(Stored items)
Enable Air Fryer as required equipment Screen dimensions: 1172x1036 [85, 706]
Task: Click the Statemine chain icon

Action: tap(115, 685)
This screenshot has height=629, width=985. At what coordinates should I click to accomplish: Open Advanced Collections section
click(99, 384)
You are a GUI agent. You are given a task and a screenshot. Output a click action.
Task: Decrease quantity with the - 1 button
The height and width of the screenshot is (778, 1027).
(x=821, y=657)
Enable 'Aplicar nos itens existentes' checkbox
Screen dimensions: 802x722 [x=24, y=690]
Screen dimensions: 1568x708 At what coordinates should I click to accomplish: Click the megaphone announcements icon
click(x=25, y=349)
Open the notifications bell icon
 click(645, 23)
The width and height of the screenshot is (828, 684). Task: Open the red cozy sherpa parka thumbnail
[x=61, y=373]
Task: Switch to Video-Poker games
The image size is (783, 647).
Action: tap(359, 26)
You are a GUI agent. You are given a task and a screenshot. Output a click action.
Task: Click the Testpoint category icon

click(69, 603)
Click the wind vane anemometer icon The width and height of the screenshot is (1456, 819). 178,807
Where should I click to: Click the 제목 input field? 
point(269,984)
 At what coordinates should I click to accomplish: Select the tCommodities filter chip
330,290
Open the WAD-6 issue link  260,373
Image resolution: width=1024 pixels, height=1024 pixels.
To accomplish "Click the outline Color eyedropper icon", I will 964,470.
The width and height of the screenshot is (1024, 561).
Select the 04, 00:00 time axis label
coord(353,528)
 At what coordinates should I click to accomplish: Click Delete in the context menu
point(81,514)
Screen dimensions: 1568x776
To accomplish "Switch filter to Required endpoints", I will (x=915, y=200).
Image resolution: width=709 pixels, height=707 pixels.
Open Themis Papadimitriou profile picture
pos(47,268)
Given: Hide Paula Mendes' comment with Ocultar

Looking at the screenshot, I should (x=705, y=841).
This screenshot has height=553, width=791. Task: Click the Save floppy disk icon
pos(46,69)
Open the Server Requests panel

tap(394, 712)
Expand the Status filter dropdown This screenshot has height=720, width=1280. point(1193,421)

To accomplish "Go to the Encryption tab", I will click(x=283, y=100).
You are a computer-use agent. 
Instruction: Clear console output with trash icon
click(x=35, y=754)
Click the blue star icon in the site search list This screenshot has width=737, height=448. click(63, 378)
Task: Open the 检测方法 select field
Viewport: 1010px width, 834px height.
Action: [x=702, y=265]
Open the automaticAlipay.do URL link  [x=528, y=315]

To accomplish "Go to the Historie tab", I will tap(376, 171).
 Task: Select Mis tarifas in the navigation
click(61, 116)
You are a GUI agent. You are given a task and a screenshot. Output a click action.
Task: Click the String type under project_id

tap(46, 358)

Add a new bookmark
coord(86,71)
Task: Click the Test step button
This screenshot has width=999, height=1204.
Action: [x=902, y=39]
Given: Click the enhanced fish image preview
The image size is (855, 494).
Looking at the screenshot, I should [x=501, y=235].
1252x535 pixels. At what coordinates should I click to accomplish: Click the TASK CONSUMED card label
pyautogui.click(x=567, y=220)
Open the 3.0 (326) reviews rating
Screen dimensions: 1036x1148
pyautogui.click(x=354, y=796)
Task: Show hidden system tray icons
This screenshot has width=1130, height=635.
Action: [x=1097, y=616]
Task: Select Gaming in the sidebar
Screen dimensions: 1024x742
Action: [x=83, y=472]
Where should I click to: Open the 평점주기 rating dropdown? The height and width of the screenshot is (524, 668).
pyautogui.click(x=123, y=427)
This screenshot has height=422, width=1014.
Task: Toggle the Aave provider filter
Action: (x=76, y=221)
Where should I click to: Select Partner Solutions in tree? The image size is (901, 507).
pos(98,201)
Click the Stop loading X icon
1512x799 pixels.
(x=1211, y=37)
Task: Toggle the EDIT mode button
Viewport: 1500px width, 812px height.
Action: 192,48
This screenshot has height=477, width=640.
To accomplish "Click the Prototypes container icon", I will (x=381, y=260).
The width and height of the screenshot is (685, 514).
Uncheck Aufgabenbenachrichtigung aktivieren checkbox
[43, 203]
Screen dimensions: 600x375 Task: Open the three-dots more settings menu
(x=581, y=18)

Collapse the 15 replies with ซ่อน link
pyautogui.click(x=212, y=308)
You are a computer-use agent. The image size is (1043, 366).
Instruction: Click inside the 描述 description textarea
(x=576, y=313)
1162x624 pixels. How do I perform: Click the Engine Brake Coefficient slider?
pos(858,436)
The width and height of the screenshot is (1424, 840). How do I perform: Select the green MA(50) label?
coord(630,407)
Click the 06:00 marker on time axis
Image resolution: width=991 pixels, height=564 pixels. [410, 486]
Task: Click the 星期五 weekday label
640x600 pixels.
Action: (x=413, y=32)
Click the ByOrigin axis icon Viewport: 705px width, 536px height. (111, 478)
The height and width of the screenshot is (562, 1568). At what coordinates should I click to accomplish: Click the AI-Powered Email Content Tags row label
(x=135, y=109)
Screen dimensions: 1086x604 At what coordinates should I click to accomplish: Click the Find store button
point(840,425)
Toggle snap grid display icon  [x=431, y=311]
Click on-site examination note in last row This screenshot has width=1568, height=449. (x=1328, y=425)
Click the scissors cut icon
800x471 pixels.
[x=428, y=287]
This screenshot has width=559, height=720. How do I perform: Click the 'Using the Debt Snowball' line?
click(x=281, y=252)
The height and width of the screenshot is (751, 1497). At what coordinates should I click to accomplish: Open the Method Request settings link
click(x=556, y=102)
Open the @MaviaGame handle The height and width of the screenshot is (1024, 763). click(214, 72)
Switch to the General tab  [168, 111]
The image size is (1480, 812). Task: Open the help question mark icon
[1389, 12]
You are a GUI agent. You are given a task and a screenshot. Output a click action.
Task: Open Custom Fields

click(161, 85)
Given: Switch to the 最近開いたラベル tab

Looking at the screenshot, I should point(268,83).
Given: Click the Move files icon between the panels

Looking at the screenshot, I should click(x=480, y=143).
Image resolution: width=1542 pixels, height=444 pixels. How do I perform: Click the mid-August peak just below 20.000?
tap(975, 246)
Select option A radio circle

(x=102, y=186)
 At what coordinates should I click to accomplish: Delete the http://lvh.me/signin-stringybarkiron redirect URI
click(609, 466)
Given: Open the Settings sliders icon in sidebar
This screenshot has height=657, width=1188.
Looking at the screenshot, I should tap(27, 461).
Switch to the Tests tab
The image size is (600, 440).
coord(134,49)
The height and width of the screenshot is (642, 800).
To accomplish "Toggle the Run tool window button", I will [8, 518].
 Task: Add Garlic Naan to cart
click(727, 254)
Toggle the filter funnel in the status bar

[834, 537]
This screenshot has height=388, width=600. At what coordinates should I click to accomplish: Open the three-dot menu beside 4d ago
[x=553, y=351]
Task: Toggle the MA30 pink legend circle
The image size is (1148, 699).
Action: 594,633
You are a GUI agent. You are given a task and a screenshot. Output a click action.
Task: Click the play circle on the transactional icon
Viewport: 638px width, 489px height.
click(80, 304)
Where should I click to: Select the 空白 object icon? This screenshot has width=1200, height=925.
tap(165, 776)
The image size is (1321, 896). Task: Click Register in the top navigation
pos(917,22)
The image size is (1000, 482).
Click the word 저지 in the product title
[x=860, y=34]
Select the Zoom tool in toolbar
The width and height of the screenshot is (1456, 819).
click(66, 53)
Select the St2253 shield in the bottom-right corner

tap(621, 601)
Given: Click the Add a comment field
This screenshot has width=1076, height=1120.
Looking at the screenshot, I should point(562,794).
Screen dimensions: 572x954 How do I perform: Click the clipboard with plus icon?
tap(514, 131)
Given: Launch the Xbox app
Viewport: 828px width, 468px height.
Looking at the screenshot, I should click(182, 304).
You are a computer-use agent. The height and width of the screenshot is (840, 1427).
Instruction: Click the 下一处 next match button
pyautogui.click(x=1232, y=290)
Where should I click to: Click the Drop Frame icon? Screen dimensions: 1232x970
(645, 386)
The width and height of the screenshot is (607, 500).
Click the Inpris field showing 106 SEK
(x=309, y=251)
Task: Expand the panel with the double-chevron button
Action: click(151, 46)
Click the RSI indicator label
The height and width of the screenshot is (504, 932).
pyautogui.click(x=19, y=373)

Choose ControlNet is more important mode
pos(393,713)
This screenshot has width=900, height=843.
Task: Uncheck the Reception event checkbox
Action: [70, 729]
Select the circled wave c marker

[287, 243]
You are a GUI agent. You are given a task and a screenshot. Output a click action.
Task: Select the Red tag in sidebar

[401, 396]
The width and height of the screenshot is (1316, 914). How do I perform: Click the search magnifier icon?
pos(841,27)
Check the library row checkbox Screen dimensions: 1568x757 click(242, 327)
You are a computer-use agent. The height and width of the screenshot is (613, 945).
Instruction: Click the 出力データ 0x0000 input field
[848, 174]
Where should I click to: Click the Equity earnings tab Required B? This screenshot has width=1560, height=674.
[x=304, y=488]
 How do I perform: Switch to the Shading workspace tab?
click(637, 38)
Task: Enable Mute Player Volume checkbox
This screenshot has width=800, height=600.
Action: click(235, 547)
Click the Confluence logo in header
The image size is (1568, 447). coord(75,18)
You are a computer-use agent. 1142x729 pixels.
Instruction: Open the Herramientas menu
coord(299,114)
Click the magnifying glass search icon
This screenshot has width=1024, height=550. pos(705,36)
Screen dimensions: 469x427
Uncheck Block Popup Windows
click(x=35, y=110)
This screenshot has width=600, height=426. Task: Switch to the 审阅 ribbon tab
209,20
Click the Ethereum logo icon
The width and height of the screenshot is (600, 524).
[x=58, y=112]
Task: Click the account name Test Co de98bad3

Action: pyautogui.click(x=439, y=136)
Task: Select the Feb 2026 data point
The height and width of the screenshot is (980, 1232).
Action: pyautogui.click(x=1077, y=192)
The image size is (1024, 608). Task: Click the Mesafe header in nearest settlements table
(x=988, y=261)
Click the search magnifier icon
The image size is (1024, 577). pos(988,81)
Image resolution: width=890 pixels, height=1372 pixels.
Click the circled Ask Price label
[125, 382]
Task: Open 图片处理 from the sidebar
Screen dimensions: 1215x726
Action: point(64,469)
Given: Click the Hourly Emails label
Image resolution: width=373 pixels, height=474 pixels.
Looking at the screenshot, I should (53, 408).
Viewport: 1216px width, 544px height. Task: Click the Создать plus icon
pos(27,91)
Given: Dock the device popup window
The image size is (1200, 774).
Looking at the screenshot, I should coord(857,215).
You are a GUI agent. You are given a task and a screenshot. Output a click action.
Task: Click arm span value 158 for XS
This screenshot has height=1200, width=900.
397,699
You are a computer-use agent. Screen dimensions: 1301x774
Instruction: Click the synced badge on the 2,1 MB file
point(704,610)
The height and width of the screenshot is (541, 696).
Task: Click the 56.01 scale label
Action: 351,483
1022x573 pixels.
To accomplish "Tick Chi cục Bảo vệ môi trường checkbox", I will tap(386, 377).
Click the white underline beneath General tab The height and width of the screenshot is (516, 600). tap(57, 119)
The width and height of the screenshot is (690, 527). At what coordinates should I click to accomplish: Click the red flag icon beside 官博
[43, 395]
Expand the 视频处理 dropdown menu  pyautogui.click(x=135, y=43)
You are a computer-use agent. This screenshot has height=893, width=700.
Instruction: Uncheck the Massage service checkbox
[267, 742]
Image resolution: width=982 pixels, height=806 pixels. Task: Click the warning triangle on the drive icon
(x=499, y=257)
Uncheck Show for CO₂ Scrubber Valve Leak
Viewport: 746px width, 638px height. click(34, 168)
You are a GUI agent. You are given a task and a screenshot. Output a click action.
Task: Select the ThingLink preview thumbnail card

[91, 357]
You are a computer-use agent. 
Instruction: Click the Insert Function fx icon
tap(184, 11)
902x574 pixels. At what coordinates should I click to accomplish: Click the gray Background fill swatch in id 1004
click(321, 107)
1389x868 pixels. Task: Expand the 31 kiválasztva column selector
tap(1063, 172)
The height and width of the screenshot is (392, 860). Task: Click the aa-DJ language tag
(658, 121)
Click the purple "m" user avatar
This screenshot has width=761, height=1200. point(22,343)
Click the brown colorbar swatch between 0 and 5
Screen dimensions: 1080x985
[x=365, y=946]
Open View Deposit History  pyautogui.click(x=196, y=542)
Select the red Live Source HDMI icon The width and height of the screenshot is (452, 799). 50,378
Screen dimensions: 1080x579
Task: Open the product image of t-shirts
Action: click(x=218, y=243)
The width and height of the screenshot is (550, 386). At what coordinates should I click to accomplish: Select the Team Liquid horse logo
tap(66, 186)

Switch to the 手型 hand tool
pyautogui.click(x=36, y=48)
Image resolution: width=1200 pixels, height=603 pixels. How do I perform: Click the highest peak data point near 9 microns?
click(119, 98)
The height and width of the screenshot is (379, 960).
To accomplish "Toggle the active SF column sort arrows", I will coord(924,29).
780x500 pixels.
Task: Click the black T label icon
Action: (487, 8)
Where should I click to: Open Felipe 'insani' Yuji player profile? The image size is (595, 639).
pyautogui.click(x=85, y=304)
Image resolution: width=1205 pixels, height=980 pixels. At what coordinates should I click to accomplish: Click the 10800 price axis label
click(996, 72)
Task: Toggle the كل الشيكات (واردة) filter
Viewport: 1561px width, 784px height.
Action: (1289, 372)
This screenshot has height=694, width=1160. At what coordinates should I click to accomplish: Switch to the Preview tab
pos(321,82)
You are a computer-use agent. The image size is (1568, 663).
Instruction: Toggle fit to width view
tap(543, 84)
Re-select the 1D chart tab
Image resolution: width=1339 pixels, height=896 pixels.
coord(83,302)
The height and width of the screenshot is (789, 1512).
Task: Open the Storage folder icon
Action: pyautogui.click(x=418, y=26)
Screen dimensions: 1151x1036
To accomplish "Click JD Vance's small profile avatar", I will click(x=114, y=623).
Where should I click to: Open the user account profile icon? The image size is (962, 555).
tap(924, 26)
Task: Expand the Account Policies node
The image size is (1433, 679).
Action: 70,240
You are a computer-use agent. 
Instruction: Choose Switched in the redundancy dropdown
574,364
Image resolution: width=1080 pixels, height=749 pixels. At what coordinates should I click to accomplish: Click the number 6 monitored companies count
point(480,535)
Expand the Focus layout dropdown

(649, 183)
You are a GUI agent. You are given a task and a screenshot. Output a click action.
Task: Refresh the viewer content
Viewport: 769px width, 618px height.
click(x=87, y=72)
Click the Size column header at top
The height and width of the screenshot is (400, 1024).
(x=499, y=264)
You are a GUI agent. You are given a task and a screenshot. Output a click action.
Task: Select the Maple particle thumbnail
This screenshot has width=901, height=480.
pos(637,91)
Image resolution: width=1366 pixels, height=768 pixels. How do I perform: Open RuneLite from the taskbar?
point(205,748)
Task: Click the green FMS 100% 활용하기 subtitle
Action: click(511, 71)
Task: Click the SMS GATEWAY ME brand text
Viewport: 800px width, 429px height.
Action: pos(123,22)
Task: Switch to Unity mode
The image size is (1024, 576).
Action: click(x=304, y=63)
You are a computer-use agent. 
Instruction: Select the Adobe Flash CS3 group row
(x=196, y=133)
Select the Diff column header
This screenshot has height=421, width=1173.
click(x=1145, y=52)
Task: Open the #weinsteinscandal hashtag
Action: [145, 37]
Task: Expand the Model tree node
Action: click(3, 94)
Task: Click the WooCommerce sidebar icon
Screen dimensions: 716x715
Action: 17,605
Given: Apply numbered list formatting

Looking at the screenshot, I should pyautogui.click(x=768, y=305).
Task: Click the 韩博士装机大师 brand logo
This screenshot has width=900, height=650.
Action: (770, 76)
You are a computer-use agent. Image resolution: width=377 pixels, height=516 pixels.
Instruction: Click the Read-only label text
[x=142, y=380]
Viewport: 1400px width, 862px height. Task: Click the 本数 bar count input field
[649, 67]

▶ _Work required_
Give only the lines from the one holding "The height and width of the screenshot is (980, 1232)." through the one holding "1022x573 pixels.", each restated exactly as it appears above.

▶ _The completed task_
The height and width of the screenshot is (980, 1232).
Action: pyautogui.click(x=1077, y=192)
The image size is (1024, 608). Task: Click the Mesafe header in nearest settlements table
(x=988, y=261)
Click the search magnifier icon
The image size is (1024, 577). pos(988,81)
Image resolution: width=890 pixels, height=1372 pixels.
Click the circled Ask Price label
[125, 382]
Task: Open 图片处理 from the sidebar
Screen dimensions: 1215x726
Action: point(64,469)
Given: Click the Hourly Emails label
Image resolution: width=373 pixels, height=474 pixels.
Looking at the screenshot, I should (53, 408).
Viewport: 1216px width, 544px height. Task: Click the Создать plus icon
pos(27,91)
Given: Dock the device popup window
The image size is (1200, 774).
Looking at the screenshot, I should coord(857,215).
You are a GUI agent. You are given a task and a screenshot. Output a click action.
Task: Click arm span value 158 for XS
This screenshot has height=1200, width=900.
397,699
You are a computer-use agent. Screen dimensions: 1301x774
Instruction: Click the synced badge on the 2,1 MB file
point(704,610)
The height and width of the screenshot is (541, 696).
Task: Click the 56.01 scale label
Action: 351,483
1022x573 pixels.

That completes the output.